Saturday, 28 February 2009

Mackerel Fishcakes

I decided to treat myself while on my weekly trip to the supermarket. In order to keep my running costs down and force myself to buy from local producers, I've been limiting the meat and fish that I allow myself to buy during my regular trip to a certain out-of-town retailer. Meat is expensive so, although I'd never describe myself as a vegetarian, I tend to live off vegetables and pulses which the odd big of bacon thrown in for good measure. When my budget allows and my cravings get too much, I'll try to buy from the most local butcher to me. However, this week some smoked mackerel caught my eye during my usual trolley race so in it went! More often than not, smoked mackerel, for me, is a summer purchase that is eaten with salads so I was a bit lost for ideas after my first meal. Then it occurred to me: fishcakes! Here's my concoction for you to try:

Mackerel Fishcakes

Ingredients (to make eight fishcakes):
250g smoked mackerel
250g potatoes
1 beaten egg
1 tbsp plain flour
breadcrumbs

- Peel, quarter and boil potatoes until cooked through and mash.

- While this is cooking, flake the mackerel taking care to remove any bones.

- Mix the mackerel, mashed potato and about 1tbsp of beaten egg (to bind) in a bowl and form into small patties. You can do this by dividing the mixture, rolling it into balls and then flattening them slightly.

- It is probably best, at this stage, to refrigerate your fishcakes for at least half an hour to firm them up which makes the next step easier. However, if you're in a hurry, you can always skip this.

- Prepare three large plates or bowls with: a sprinkling of plain flour, the remaining beaten egg and another with breadcrumbs.

- Sparsely coat each cake with a little flour on each side, then with egg wash and then with breadcrumbs.

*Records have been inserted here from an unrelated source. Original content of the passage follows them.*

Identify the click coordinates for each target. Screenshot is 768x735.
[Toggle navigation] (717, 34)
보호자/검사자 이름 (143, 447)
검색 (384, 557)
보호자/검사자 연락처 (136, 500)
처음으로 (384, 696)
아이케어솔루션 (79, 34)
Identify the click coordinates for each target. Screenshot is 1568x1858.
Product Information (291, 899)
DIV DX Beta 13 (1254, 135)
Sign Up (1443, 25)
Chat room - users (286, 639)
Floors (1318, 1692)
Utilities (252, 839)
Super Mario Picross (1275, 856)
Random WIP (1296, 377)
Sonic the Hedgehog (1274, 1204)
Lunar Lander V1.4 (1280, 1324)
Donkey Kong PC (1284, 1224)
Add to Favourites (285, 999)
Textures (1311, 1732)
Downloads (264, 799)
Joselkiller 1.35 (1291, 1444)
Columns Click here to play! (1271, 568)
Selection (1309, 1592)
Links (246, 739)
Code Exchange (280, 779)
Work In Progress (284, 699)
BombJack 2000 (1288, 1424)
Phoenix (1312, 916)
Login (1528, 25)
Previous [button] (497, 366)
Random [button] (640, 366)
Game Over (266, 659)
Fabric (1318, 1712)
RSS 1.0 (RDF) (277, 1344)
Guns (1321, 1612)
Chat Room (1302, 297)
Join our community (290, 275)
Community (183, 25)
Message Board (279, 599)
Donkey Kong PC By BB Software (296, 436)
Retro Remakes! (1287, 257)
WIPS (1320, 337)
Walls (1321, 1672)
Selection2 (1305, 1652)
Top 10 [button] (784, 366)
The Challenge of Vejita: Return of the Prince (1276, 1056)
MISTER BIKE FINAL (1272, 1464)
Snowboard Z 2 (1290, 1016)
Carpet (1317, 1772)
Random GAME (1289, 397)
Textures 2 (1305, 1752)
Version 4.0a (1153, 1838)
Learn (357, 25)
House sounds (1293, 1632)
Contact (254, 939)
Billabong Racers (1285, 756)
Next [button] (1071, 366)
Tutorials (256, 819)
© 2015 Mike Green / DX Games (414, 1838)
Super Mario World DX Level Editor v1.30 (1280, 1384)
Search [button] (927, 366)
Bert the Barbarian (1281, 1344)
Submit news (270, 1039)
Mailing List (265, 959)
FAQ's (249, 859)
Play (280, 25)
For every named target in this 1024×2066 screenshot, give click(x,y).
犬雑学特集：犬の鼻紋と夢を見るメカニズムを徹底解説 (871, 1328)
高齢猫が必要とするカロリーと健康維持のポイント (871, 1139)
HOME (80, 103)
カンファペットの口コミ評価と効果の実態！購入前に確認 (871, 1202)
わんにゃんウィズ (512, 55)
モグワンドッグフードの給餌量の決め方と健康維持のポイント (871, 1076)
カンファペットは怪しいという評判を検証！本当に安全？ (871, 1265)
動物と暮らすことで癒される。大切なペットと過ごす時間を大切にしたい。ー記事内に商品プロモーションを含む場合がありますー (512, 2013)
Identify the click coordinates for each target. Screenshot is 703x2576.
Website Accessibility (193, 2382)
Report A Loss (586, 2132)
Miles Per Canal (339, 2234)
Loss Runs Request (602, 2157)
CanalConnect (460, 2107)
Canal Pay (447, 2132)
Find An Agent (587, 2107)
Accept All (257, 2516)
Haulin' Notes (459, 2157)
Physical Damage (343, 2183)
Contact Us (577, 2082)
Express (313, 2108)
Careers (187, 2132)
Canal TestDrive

- Fry the fishcakes in a little oil over a medium heat for three to four minutes, turning every so often to cook evenly. The outer breadcrumbs with brown slightly. If they start to burn, lower the temperature.


Variations:
This, of course, would work with tinned tuna or salmon if you don't have mackerel. I chopped up some peppadew peppers and added them to the mixture to add some spice. You could also try a touch of dried or fresh chilli. A teaspoon of ready-made thai green or red curry paste and/or some finely chopped lemon grass or corriander would give a pleasing thai flavour. Red or green pesto could also work well.